Start of Dataset records

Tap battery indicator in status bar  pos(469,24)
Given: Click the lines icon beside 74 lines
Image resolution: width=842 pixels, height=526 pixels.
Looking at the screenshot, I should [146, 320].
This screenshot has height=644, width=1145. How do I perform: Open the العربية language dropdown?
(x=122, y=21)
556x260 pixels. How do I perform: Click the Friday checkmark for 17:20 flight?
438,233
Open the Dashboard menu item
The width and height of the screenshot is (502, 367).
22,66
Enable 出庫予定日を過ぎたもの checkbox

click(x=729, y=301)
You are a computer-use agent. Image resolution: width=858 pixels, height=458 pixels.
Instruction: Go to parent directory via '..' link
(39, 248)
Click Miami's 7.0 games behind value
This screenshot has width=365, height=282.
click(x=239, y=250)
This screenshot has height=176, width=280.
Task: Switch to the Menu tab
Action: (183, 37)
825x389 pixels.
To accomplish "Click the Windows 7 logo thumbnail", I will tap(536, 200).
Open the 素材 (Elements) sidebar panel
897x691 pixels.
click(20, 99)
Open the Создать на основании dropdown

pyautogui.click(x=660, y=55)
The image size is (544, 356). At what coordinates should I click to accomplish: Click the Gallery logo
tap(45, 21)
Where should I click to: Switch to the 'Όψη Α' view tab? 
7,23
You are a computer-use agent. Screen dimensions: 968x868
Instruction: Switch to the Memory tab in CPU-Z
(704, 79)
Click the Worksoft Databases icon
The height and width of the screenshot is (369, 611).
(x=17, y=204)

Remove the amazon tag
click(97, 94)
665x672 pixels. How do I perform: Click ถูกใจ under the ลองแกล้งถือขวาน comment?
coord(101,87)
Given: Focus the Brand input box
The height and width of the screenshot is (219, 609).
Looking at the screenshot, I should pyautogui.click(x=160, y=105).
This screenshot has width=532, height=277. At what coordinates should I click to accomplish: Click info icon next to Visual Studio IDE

End of Dataset records

### What you should do
Write out only the lines from the one containing "556x260 pixels. How" through the end of the listing above, exactly as they stand.

### Response for this exercise
556x260 pixels. How do I perform: Click the Friday checkmark for 17:20 flight?
438,233
Open the Dashboard menu item
The width and height of the screenshot is (502, 367).
22,66
Enable 出庫予定日を過ぎたもの checkbox

click(x=729, y=301)
You are a computer-use agent. Image resolution: width=858 pixels, height=458 pixels.
Instruction: Go to parent directory via '..' link
(39, 248)
Click Miami's 7.0 games behind value
This screenshot has width=365, height=282.
click(x=239, y=250)
This screenshot has height=176, width=280.
Task: Switch to the Menu tab
Action: (183, 37)
825x389 pixels.
To accomplish "Click the Windows 7 logo thumbnail", I will tap(536, 200).
Open the 素材 (Elements) sidebar panel
897x691 pixels.
click(20, 99)
Open the Создать на основании dropdown

pyautogui.click(x=660, y=55)
The image size is (544, 356). At what coordinates should I click to accomplish: Click the Gallery logo
tap(45, 21)
Where should I click to: Switch to the 'Όψη Α' view tab? 
7,23
You are a computer-use agent. Screen dimensions: 968x868
Instruction: Switch to the Memory tab in CPU-Z
(704, 79)
Click the Worksoft Databases icon
The height and width of the screenshot is (369, 611).
(x=17, y=204)

Remove the amazon tag
click(97, 94)
665x672 pixels. How do I perform: Click ถูกใจ under the ลองแกล้งถือขวาน comment?
coord(101,87)
Given: Focus the Brand input box
The height and width of the screenshot is (219, 609).
Looking at the screenshot, I should pyautogui.click(x=160, y=105).
This screenshot has width=532, height=277. At what coordinates should I click to accomplish: Click info icon next to Visual Studio IDE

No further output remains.